L’armée espagnole met une frégate pour protéger ses pêcheurs

(BRUXELLES2) Comme attendu, la fin de la mousson a eu  comme conséquence une recrudescence des attaques de pirates dans l’Océan indien. En quelques jours, ce sont ainsi trois bateaux de pêche espagnols qui ont subi des attaques.

Le premier « Campolibre Alai » avait été attaqué fin août. Jeudi suivant, c’était au tour de « Alakrana A« . Et le « Intertuna II« , mercredi 9 septembre, échappe de peu à une nouvelle attaque, à 420 miles des côtes somaliennes. L’équipage, composé de marins galiciens et basques, averti au petit matin qu’un bateau les suivait, a mis en place les procédures d’urgence, abandonné certains filets et mis les moteurs pour fuir la zone.

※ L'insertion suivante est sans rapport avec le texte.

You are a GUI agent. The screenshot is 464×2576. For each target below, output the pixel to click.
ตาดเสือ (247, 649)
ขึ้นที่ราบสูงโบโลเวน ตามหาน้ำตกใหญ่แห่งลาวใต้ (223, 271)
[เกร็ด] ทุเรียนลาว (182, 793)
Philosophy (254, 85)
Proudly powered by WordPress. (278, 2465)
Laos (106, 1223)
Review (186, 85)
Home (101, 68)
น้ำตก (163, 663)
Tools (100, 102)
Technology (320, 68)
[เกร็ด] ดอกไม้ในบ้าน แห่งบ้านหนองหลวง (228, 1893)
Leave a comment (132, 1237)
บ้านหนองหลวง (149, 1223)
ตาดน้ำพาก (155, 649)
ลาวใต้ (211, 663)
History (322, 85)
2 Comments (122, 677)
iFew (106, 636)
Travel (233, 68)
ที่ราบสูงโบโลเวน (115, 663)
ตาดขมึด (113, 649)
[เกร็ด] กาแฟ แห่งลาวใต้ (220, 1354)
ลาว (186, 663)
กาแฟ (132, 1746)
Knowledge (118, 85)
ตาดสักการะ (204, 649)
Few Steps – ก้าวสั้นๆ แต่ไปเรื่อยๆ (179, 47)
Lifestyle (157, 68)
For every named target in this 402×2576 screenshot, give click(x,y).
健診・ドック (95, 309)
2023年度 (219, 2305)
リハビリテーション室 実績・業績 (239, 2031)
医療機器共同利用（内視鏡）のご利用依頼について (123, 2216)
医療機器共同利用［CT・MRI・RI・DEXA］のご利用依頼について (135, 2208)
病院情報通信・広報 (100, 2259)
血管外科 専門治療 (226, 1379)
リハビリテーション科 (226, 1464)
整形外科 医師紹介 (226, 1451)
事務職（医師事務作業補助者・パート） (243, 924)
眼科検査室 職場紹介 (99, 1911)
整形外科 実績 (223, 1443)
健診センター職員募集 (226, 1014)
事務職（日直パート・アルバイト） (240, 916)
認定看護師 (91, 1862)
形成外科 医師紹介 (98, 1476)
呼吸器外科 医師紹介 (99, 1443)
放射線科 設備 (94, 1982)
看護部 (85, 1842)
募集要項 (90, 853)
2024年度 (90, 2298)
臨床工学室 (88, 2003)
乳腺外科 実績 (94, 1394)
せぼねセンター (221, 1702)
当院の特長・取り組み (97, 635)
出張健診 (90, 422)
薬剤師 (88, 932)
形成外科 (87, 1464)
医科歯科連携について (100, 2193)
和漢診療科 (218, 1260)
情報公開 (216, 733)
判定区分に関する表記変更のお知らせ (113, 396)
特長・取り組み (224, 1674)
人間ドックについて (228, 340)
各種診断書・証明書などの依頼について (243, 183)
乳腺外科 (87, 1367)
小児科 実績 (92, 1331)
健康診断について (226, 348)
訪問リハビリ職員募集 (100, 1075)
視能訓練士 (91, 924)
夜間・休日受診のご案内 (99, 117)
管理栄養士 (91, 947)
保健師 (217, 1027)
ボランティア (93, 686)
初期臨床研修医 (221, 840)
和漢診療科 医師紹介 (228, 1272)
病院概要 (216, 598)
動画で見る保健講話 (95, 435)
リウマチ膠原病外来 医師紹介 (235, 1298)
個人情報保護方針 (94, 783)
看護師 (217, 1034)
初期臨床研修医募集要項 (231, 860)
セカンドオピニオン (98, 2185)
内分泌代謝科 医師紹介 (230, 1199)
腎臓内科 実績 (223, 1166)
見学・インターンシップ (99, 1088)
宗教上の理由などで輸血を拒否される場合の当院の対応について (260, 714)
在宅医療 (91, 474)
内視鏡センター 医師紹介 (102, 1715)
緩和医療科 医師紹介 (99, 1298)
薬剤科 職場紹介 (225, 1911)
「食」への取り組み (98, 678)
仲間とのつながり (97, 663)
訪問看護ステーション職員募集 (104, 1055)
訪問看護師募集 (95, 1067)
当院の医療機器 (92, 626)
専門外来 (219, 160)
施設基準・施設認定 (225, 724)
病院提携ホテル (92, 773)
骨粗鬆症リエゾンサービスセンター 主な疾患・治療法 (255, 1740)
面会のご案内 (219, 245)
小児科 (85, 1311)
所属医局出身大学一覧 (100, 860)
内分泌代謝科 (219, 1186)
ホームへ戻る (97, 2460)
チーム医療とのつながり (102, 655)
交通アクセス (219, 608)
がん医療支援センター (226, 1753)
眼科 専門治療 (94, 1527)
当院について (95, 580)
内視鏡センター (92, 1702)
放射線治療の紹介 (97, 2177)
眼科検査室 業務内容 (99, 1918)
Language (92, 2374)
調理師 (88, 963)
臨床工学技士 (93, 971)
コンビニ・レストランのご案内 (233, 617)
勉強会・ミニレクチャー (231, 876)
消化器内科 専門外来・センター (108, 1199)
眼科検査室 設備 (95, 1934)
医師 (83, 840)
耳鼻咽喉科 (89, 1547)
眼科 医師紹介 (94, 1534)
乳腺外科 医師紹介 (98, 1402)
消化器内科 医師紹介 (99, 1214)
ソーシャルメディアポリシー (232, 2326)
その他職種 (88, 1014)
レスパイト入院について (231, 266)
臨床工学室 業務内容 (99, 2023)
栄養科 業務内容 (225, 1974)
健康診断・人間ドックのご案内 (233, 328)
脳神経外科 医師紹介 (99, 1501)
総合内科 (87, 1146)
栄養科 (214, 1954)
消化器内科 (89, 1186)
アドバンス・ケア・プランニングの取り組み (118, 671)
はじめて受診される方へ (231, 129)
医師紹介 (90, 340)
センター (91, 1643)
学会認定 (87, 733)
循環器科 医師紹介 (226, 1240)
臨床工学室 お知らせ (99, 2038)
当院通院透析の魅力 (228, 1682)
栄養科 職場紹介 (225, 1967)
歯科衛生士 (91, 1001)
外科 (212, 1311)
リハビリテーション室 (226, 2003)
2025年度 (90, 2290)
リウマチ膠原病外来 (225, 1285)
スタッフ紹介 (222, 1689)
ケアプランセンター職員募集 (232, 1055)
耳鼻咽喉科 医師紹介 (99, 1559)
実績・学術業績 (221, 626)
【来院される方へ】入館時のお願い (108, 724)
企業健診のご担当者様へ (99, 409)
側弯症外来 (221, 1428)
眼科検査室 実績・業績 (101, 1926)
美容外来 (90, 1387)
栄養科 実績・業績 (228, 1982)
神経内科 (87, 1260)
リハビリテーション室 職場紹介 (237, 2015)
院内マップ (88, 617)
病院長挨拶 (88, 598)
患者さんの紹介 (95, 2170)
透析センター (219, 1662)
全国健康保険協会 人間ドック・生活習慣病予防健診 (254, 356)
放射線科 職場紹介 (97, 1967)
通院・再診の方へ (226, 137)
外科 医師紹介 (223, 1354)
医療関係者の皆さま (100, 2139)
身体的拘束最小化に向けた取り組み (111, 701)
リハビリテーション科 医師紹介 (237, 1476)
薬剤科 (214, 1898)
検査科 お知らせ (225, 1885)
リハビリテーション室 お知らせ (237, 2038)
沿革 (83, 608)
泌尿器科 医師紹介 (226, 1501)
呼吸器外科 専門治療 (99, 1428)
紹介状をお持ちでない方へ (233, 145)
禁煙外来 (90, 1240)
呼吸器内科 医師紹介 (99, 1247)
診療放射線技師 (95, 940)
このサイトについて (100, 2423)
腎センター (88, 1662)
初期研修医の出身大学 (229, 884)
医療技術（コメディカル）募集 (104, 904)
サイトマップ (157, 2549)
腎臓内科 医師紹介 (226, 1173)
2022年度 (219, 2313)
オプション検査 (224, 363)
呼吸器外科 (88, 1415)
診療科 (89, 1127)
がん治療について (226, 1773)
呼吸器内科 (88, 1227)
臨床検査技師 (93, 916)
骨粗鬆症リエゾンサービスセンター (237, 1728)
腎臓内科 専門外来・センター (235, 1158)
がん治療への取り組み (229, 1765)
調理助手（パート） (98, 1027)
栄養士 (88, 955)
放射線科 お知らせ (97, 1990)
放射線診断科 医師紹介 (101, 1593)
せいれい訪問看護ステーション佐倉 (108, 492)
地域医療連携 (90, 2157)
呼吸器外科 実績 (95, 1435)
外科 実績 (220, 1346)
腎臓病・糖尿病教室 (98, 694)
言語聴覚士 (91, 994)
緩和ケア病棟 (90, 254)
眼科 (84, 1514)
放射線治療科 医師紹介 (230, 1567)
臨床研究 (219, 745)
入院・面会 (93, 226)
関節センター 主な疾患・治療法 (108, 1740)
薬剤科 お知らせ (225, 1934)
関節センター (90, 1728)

Un début de polémique a été esquivé

Les pêcheurs espagnols estiment que leurs homologues français travaillent en toute quiétude, étant protégés par des marins armés à bord. La ministre espagnole de la Défense, Carme Chacon, a répliqué que les embarcations de pêche étaient hors de la portée de navires de guerre présents dans la zone, d’Eunavfor Atalanta. « Je comprends que vous cherchez des lieux de pêche mais cela ne va pas sans difficulté pour la frégate espagnole comme pour toute l’opération Atalanta« . L’atmosphère s’est un peu calmée après une réunion, tenue à Madrid, entre les principaux ministères concernés (Défense, Environnement, Mer) et les représentants des deux  principales associations de propriétaires de thoniers congélateurs (OPAGAC ANABAC). La ministre espagnole de la Défense a annoncé diverses mesures.

Mesures prises

Carme Chacon l’a précisé : la frégate « Canarias » (F-86) patrouillera dans la zone de pêche des bateaux espagnols, en étroite coopération avec les autres moyens déployés dans le cadre de l’opération Atalanta, notamment les avions de patrouille maritime P3 Orion, afin d’échanger toutes les informations nécessaires. Un agent des organisations de pêche pourrait également être envoyé au quartier-général d’opérations, à Northwood. Le COVAM, le centre de surveillance et d’action maritime de l’armée espagnole à Carthagène, envoie également, tous les jours, un rapport sur la situation sécuritaire dans la zone, ainsi que des informations en temps réel, en cas de danger, aux propriétaires de navires.

Les avions de patrouille maritime, espagnol ou français, se relaient à Mombasa (Kenya), voire en faisant des escales aux Seychelles, afin d’etre plus proches des zones de pêche.